OpenAI Drops GPT-4 Omni, New ChatGPT Free Plan, New ChatGPT Desktop App

May 14, 2024
Apple Podcasts

Show Notes

In a surprise launch, OpenAI dropped GPT-4 Omni, their new leading model. They also made a bunch of paid features in ChatGPT free and announced a new desktop app. Pete breaks down what you should know and what this says about AI.

Transcripts: ⁠https://www.theneuron.ai/podcast⁠

Subscribe to the best newsletter on AI: https://theneurondaily.com⁠

Listen to The Neuron: https://lnk.to/theneuron

Watch The Neuron on YouTube: ⁠https://youtube.com/@theneuronai


Welcome to The Neuron! I’m Pete Huang.

We have a LOT to talk about today. OpenAI dropped GPT-4 Omni, their new leading model. In a word, it’s gonna make ChatGPT fantastic, but there’s a hidden piece that most people aren’t talking about.

It’s Tuesday, May 14th. Let’s dive in!

I’ll admit it. I was wrong.

Twice now, I have said that the big upcoming launch for Monday was going to be OpenAI’s competitor to Google, a search engine that could finally displace Google Search.

But as early as Friday, OpenAI leadership were ready to tell the world that this Monday’s launch was not in fact a search engine. Like, very directly - here’s the tweet - very explicitly it says: not gpt-5, not a search engine.

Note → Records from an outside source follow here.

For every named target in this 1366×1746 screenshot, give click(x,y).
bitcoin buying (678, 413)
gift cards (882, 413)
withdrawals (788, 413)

Ok we’ll get back to the leaker accounts that got this wrong in a second here. Let’s talk about what went down.

Streaming live from the OpenAI office in San Francisco, OpenAI announced three big changes:

The first one is GPT-4 Omni, their new leading AI model.

The second one is a set of updates to ChatGPT, which includes a bunch of paid features that are now free, plus a new Voice Mode that they spent a lot of time demoing.

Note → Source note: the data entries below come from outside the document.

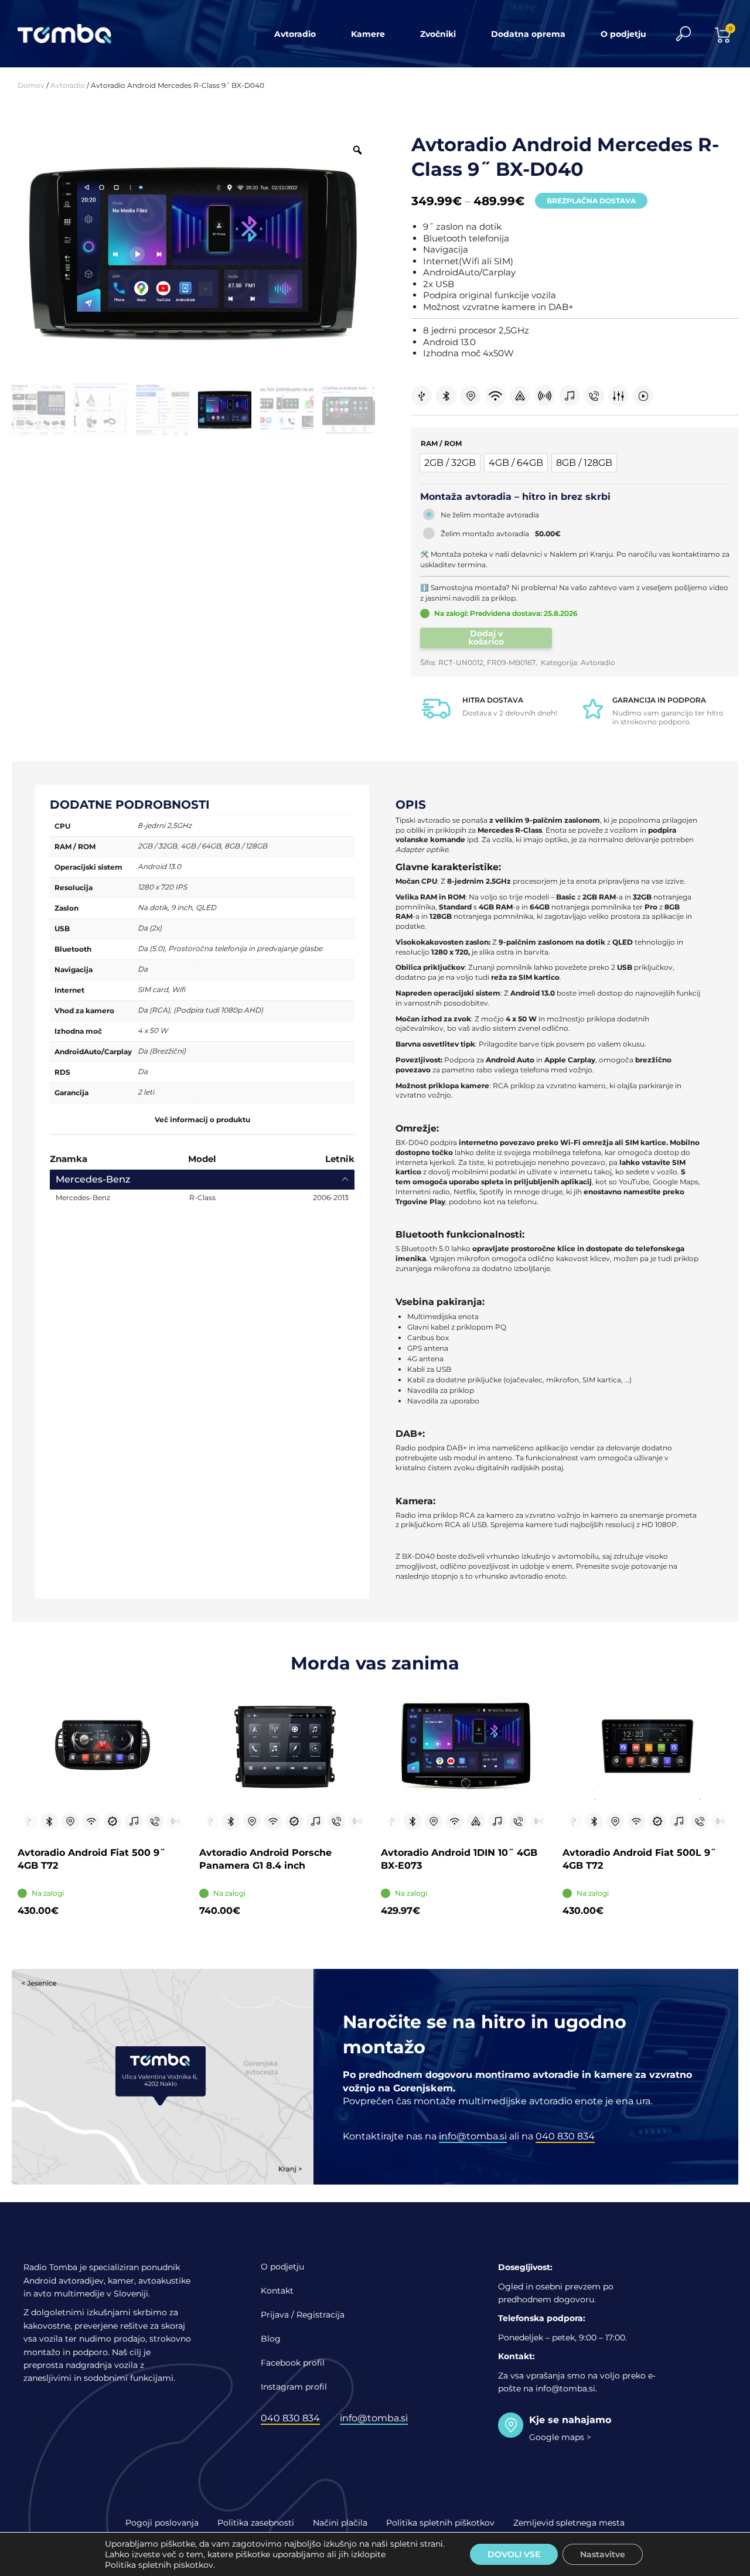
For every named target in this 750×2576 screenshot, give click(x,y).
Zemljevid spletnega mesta (569, 2522)
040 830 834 (565, 2136)
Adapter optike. (423, 849)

The third is a desktop app, which makes it possible for you to directly ask ChatGPT to analyze and respond to what you’re looking at on your screen.

There’s a LOT behind each one, so let’s take them one at a time.

First, GPT-4 Omni, or GPT-4o. It’s OpenAI’s new best model that is a step above GPT-4. You can give it any text, image or audio. And it can generate any text, image or audio.

And yes, some of that was already possible with the previous ChatGPT. When you opened up Voice Mode in ChatGPT, you could talk to it and it could talk back. You could already upload images and have ChatGPT understand them.

But that was 3 AI models taped together. There was the core GPT-4 for text, there was the DALL-E 3 model for images, and there was the Whisper model for voice. It was like 3 kids in a trenchcoat.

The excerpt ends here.